§ What to work on
Repeat word for word the line with "This screenshot has height=470, width=751." and every line after it until the records below run out.

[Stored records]
────────────────────

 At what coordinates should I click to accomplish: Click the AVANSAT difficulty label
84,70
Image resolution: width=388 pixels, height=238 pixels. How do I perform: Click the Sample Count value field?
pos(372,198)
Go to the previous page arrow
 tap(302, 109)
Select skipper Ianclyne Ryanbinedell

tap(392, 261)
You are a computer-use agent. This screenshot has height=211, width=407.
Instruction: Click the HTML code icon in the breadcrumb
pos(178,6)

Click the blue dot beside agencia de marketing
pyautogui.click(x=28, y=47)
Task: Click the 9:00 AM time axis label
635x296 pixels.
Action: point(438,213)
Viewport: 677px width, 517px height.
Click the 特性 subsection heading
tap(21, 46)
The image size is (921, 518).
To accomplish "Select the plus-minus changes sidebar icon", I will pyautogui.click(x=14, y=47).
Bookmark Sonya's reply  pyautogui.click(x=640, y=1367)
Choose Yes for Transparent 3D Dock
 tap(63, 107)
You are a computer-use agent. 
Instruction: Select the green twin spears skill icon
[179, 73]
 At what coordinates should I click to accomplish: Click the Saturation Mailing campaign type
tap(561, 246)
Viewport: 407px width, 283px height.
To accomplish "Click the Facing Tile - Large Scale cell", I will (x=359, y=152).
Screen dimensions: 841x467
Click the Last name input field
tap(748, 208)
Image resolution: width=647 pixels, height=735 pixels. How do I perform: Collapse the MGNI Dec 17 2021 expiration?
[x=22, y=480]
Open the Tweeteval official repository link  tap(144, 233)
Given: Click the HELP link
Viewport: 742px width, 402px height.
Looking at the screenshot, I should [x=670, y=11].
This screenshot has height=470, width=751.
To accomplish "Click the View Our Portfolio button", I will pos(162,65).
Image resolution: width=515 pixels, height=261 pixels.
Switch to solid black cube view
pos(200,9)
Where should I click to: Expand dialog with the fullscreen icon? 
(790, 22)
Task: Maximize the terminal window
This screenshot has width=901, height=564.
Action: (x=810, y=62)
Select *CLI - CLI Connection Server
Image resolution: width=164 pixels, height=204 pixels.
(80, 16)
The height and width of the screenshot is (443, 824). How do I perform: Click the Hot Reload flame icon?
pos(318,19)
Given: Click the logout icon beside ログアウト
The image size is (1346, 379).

────────────────────

§ Response
This screenshot has height=470, width=751.
To accomplish "Click the View Our Portfolio button", I will pos(162,65).
Image resolution: width=515 pixels, height=261 pixels.
Switch to solid black cube view
pos(200,9)
Where should I click to: Expand dialog with the fullscreen icon? 
(790, 22)
Task: Maximize the terminal window
This screenshot has width=901, height=564.
Action: (x=810, y=62)
Select *CLI - CLI Connection Server
Image resolution: width=164 pixels, height=204 pixels.
(80, 16)
The height and width of the screenshot is (443, 824). How do I perform: Click the Hot Reload flame icon?
pos(318,19)
Given: Click the logout icon beside ログアウト
The image size is (1346, 379).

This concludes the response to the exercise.